Le « job crafting », un concept gagnant-gagnant pour le salarié et l’entreprise
Témoignage

Parole d'expert : Fanny Denis, Chargée de projets RH - CCI Versailles Yvelines

Loin d’être une nouvelle tendance, le « job crafting » - qu’on peut traduire par « la manière de remodeler son travail », est un concept créé par des psychologues américains vers la fin des années 1990. L’idée principale d’Amy Wrzesniewski et Jane Dutton est que tout salarié peut apporter des changements dans son travail, en dépassant les limites fixées par l’entreprise ou la fiche de poste.

Lorsque l’entreprise recrute un salarié, elle se base sur un descriptif de poste qui en définit la mission, les tâches et la place dans l’organisation. L’individu qui est recruté intègre le poste et, par ses motivations, aspirations, croyances, valeurs, va en remodeler les contours.

Cela se traduit par des adaptations sur une ou plusieurs dimensions :

  • « Task crafting » : le salarié remodèle les tâches liées à son travail, en en délaissant certaines ou en passant moins de temps dessus, ou en ajoutant d’autres. Il ajuste le temps et les efforts passés sur la tâche ;
  • « Relationnal crafting » : le salarié va passer plus de temps avec les collaborateurs avec qui il s’entend bien, et moins de temps avec ceux qu’il apprécie moins (voire évitement de certains collègues) ;
  • « Cognitive crafting » : ce sont les efforts que va faire le salarié pour percevoir et interpréter son travail pour en modifier la signification/le sens.

Par ces changements, le salarié aligne tout ce qui le compose en tant qu’individu (motivations, valeurs, etc.) avec le travail demandé en vue de l’optimiser. En effet, il ne s’agit pas du tout de choisir de faire ce qu’on aime et éviter ce qui nous plait moins. Le « job crafting » tend vers l’optimisation du poste de travail, en termes de contenu, méthodes, relations professionnelles, etc. en impactant positivement la signification du travail.

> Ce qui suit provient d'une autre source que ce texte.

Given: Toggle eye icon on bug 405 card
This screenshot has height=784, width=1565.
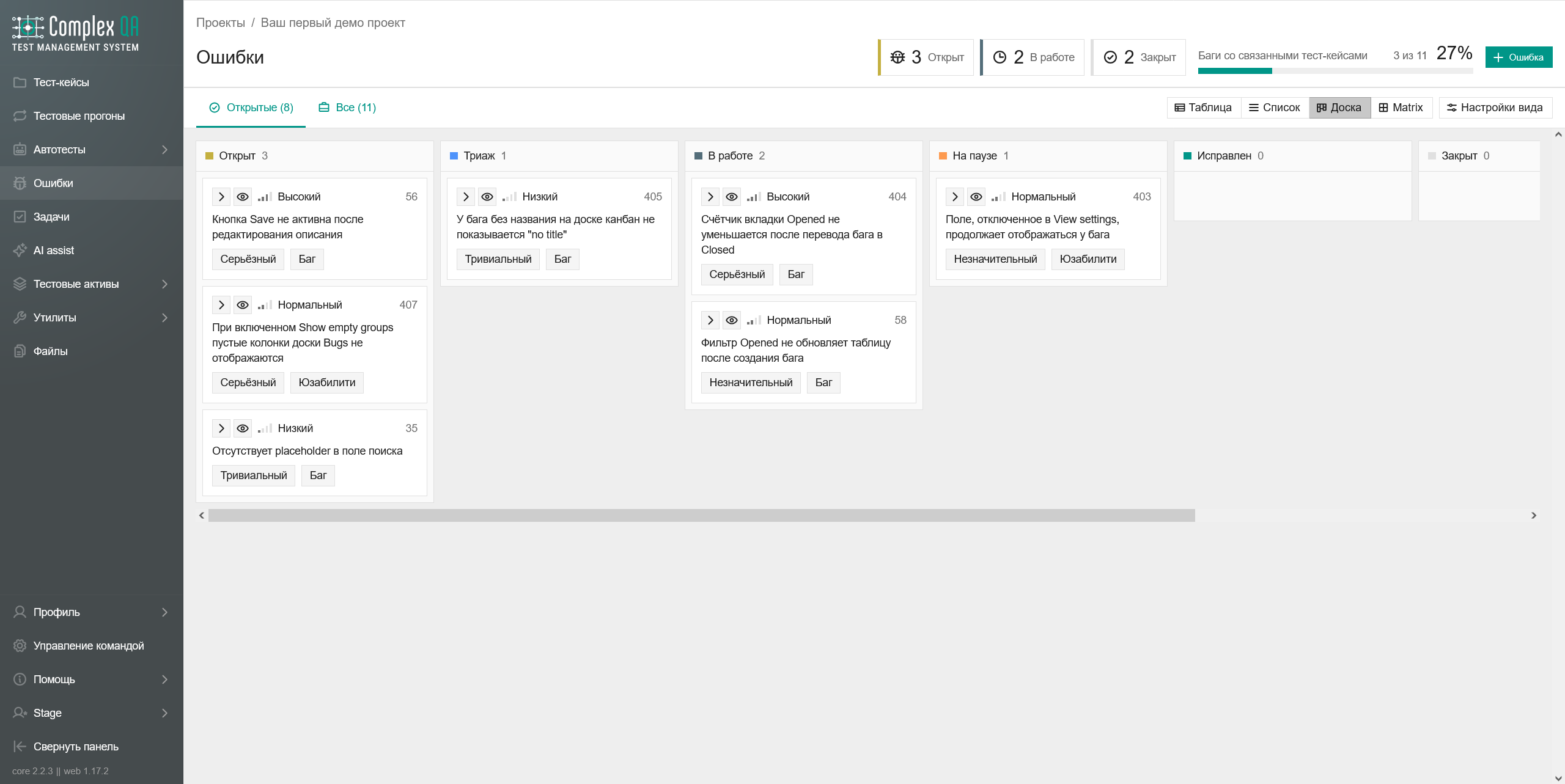Looking at the screenshot, I should tap(487, 197).
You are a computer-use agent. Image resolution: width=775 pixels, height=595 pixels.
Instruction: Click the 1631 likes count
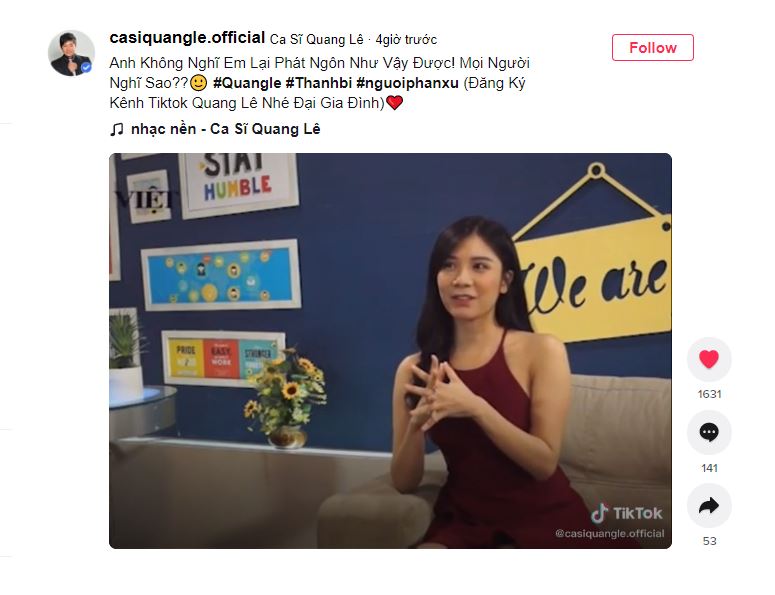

C’est un cercle vertueux.

Par exemple, Wrzesniewski, Dutton, et Debebe ont montré en 2003 que le personnel de ménage d’un hôpital qui choisissait d’interagir, de prendre soin et d’apporter du confort aux patients et leurs familles, renforçaient de façon très positive le sens de leur travail vers le « prendre soin ». Ainsi, en dépassant les limites du poste – qui n’inclut pas le lien avec les patients et les familles (« relationnal crafting »), ces salariés s’intègrent d’autant plus à la mission principale de l’hôpital (« cognitive crafting »). En allant au-delà du cadre qui leur est fixé, le personnel de ménage qui s’est engagé auprès de la patientèle et de leurs familles renforce positivement le sens qu’il donne à son travail.

Un impact direct sur la QVCT et la RSE

L’entreprise a clairement son rôle à jouer en permettant aux salariés d’être proactifs sur leur façon de remodeler leur travail. C’est aussi une manière pour elles de s’adapter aux tendances et aux besoins de leurs salariés. Par exemple, certaines organisations permettent à leurs collaborateurs d’allouer du temps de travail pour venir en soutien à des associations (bénévolat d’entreprise ou bénévolat de compétences). Une jolie façon de renforcer la fidélité des salariés, d’enrichir son bilan RSE et de renforcer son image de marque. Il s’agit alors d’encourager les salariés dans cette direction, sans jamais l’imposer. Dans le « job crafting » la proactivité est essentielle.

Plusieurs ingrédients sont donc indispensables pour permettre sa réussite, comme le management par la confiance, la créativité et la communication.

Une solution miracle ?

Comme dit précédemment, encourager les salariés au « job crafting » dans un contexte délétère ne sera probablement pas accueilli de la meilleure des façons. Souvent pratiquée de façon inconsciente, l’adaptation du poste de travail à l’individu n’est pas une solution miracle à proposer à des salariés en perte de sens. Le « job crafting » n’est pas un modèle d’entreprise ou de management, ni encore une tendance. Il s’agit d’un concept, la plupart du temps appliqué inconsciemment par des salariés proactifs à qui on a laissé la latitude suffisante pour s’organiser. Cela participe à leur fidélisation, autant que de proposer un cadre de travail sain et sécurisé psychologiquement, une stratégie d’entreprise explicite et des procédures claires.